Dimensionality reduction at the command line

Get 50% off the “Data Science at the Command Line” ebook with code DATA50.

Editor’s Note: This post is a slightly adapted excerpt from Jeroen Janssens’ recent book, “Data Science at the Command Line.” To follow along with the code, and learn more about the various tools, you can install the Data Science Toolbox, a free virtual machine that runs on Microsoft Windows, Mac OS X, and Linux, and has all the command-line tools pre-installed.

Buy the ebook with the 50% discount code DATA50.

The goal of dimensionality reduction is to map high-dimensional data points onto a lower dimensional space. The challenge is to keep similar data points close together on the lower-dimensional mapping. As we’ll see in the next section, our data set contains 13 features. We’ll stick with two dimensions because that’s straightforward to visualize.

Dimensionality reduction is often regarded as being part of the exploring step. It’s useful for when there are too many features for plotting. You could do a scatter plot matrix, but that only shows you two features at a time. It’s also useful as a preprocessing step for other machine-learning algorithms. Most dimensionality reduction algorithms are unsupervised, which means that they don’t employ the labels of the data points in order to construct the lower-dimensional mapping.

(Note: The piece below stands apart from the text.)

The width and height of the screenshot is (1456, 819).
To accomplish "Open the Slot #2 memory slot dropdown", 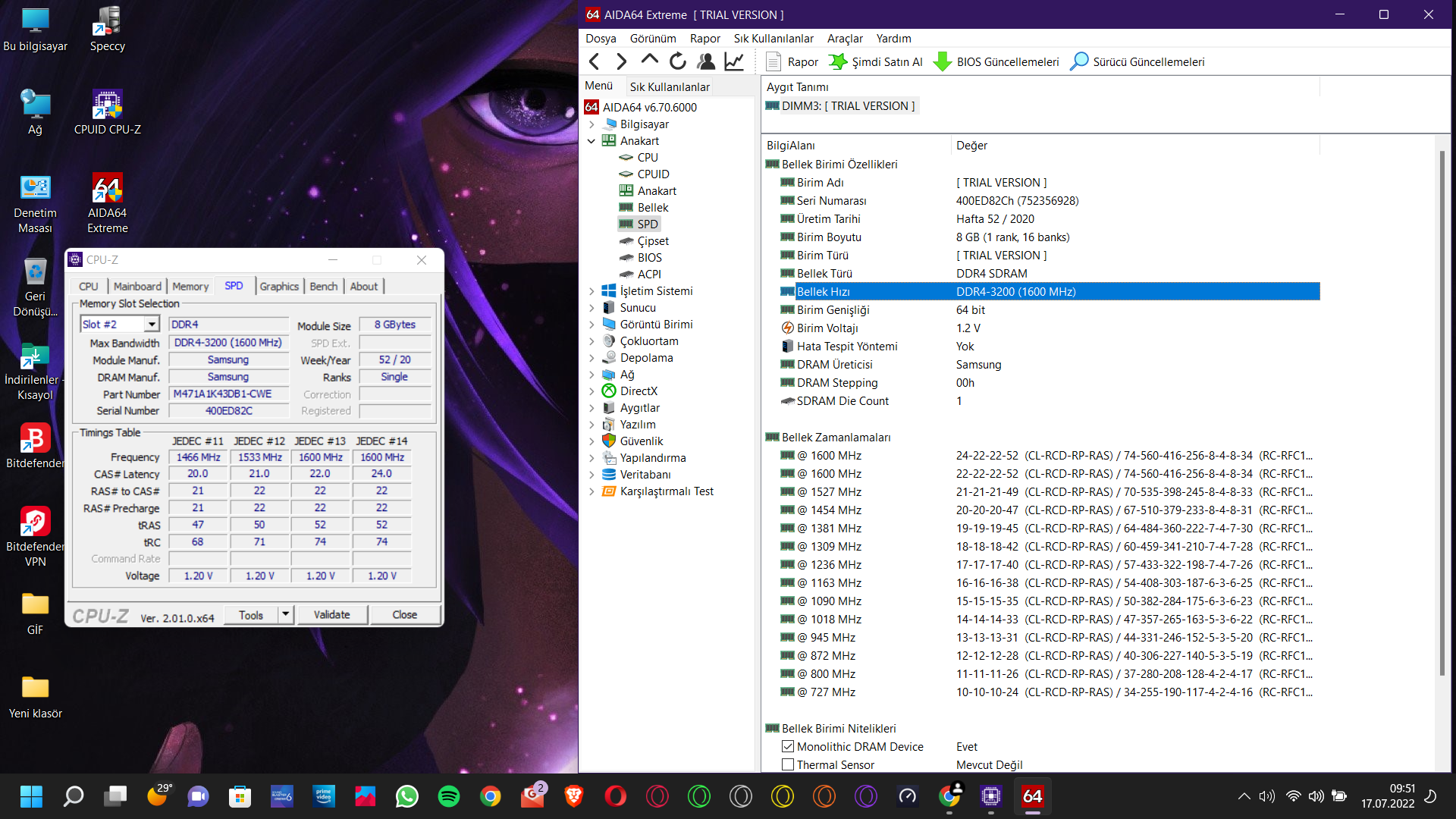I will coord(152,325).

In this post, we’ll use Tapkee, a new command-line tool to perform dimensionality reduction. More specifically, we’ll demonstrate two techniques: PCA, which stands for Principal Components Analysis (Pearson, 1901) and t-SNE, which stands for t-distributed Stochastic Neighbor Embedding (van der Maaten & Hinton, 2008). Coincidentally, t-SNE was discussed in detail in a recent O’Reilly blog post. But first, let’s obtain, scrub, and explore the data set we’ll be using.

More wine, please!

We’ll use a data set of wine tastings—specifically, red and white Portuguese Vinho Verde wine. Each data point represents a wine, and consists of 11 physicochemical properties: (1) fixed acidity, (2) volatile acidity, (3) citric acid, (4) residual sugar, (5) chlorides, (6) free sulfur dioxide, (7) total sulfur dioxide, (8) density, (9) pH, (10) sulphates, and (11) alcohol. There is also a quality score. This score lies between 0 (very bad) and 10 (excellent) and is the median of at least three evaluations by wine experts. More information about this data set is available at the Wine Quality Data Set web page.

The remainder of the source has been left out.